The Pillar of Shame, a haunting eight-metre tall sculpture showing intertwined bodies with hollowed eyes and open mouths — an anguished mass of humanity — was created by Danish artist Jens Galschiot as a tribute to the victims of China’s crackdown in Tiananmen Square in June 1989.

It has been at HKU since 1997, installed shortly after one of Hong Kong’s annual June vigils at Victoria Park, where thousands gathered every year to mark the anniversary.

The “Pillar of Shame” statue, a memorial for those killed in the 1989 Tiananmen crackdown, is removed from the University of Hong Kong, on December 23, 2021.
 
| Photo Credit: AP

The vigil itself had been symbolic of Hong Kong’s special status under the “one country, two systems” model that granted it freedoms that are denied on the mainland, where commemorations of June 4 are banned.

The vigil did not take place in June this year for the first time, with police cordoning off the park.

If the end of the vigil was seen as a significant symbol of one of Hong Kong’s distinct freedoms slipping away, the removal of the statue has now been added to the list.

Sweeping law

Hong Kong’s changes, including the shutting down of newspapers and an overhaul of the curriculum in schools and colleges, have come thick and fast in recent months after Beijing, in June 2020, passed a new national security law that lists stiff penalties for subversion and secession.

The passing of the law followed months of pro-democracy protests in 2019 calling for direct elections, including for the top post of Chief Executive, who is now nominated.

Beijing has also overhauled the electoral system, reducing the share of directly elected representatives in Hong Kong’s Legislative Council (LegCo), down from 50% to 22%. The new rules also introduced a review committee to decide on the eligibility of candidates to ensure only “patriots” could run for office.

The first “patriots only” polls were held on Sunday, with most of the pro-democracy candidates not taking part, either because they had been charged over their involvement in the 2019 protests or because they had given up politics entirely. The elections were swept by pro-Beijing candidates, while the turnout among voters was the lowest on record.

‘Legal risks’

On Monday, Beijing published a lengthy white paper hailing Hong Kong’s democracy and freedoms. Three days later, HKU’s Council announced it would take down the statue citing a “risk assessment” and “legal advice” that “the continued display of the statue would pose legal risks”.

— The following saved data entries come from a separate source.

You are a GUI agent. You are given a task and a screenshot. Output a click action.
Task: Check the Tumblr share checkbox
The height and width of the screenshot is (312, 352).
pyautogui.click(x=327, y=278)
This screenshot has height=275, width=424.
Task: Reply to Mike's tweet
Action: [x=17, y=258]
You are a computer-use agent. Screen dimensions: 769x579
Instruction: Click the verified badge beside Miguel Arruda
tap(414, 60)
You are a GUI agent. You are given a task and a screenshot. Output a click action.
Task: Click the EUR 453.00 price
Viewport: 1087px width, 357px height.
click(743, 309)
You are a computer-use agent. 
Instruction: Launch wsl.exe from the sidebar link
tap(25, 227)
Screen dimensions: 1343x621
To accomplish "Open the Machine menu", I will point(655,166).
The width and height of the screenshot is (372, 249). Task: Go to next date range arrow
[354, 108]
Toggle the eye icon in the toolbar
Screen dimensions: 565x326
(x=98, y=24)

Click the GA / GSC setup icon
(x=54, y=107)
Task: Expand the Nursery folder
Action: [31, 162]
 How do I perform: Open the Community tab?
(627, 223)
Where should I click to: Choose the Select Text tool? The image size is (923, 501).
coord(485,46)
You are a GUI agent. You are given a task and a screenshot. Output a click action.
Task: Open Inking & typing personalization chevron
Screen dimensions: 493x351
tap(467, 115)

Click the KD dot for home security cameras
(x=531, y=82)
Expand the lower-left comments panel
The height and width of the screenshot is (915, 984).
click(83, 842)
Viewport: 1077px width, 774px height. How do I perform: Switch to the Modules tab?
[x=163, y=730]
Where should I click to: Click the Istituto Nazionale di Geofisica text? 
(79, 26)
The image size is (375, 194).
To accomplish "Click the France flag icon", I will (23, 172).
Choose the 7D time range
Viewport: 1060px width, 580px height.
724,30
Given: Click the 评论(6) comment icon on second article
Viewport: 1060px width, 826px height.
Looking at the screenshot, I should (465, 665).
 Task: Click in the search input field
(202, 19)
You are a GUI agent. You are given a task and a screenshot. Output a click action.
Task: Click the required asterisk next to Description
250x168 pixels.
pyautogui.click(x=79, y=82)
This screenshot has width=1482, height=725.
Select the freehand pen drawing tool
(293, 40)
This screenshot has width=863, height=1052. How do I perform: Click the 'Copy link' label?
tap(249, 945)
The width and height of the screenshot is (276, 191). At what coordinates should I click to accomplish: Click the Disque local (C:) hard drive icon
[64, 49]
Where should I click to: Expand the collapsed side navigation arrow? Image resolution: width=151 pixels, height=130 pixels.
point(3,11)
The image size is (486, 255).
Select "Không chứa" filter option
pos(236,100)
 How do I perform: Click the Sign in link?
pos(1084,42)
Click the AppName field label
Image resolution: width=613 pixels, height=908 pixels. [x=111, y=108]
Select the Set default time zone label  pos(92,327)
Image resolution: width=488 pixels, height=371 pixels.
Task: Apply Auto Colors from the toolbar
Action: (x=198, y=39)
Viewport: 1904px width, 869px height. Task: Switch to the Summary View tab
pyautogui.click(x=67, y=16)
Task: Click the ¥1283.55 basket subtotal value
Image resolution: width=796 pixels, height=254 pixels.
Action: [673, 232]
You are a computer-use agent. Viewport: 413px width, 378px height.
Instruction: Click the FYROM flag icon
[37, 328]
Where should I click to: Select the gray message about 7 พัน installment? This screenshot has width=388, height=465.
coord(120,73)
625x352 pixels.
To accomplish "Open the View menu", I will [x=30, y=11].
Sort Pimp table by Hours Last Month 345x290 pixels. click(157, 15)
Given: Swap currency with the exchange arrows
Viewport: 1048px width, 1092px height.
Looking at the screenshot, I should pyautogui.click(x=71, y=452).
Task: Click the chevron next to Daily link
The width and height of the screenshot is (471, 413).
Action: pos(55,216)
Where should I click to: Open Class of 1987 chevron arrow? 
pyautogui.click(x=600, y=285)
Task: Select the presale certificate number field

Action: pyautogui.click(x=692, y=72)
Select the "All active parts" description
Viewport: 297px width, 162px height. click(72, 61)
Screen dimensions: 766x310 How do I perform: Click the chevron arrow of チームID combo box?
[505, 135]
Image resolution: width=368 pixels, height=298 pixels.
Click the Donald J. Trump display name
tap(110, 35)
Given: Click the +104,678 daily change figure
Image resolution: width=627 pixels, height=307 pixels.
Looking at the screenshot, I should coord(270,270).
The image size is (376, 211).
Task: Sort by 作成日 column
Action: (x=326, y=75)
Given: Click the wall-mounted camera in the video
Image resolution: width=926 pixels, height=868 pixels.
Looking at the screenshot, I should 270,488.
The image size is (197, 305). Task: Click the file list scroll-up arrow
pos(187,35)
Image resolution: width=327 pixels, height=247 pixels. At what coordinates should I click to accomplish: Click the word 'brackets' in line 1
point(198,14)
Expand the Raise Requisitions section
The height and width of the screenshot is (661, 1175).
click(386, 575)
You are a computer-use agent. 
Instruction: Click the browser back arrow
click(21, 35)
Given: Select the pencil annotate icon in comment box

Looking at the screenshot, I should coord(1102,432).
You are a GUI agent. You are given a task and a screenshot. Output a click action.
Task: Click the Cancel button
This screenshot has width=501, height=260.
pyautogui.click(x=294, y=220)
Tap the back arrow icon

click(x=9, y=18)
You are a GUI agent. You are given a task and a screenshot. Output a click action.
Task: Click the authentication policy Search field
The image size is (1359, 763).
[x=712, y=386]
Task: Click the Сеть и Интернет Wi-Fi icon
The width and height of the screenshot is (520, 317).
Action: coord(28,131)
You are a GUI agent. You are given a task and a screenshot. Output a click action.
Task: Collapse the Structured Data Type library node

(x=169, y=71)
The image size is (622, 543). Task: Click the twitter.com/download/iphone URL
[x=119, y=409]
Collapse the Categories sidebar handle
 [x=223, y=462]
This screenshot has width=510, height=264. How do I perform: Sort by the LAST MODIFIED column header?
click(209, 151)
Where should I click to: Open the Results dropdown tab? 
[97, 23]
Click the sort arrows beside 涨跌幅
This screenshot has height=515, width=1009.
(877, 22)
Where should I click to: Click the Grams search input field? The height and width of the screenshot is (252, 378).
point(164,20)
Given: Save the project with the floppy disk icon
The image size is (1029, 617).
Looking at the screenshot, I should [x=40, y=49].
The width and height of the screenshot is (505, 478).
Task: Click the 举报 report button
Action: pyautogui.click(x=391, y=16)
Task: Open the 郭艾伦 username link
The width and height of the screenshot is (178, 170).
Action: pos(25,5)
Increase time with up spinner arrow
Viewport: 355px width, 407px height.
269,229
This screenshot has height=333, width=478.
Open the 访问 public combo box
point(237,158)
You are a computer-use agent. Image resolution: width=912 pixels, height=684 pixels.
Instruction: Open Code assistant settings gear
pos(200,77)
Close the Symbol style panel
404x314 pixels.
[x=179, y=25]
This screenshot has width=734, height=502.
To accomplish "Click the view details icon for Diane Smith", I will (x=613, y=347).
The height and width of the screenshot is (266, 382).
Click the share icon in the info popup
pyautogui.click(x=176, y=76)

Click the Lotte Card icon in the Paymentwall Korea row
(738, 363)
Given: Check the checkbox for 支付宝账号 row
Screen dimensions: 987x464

By Thursday morning, the statue was gone. It will be kept storage and likely returned to its creator. In a statement, the sculptor, Mr. Galschiot, said he would claim compensation for any damages.

The university’s statement explaining the decision, the South China Morning Post reported, mentioned a “Crimes Ordinance enacted under the Hong Kong colonial government” that was in charge until the 1997 handover. Why it took 25 years to come to that conclusion was left unsaid.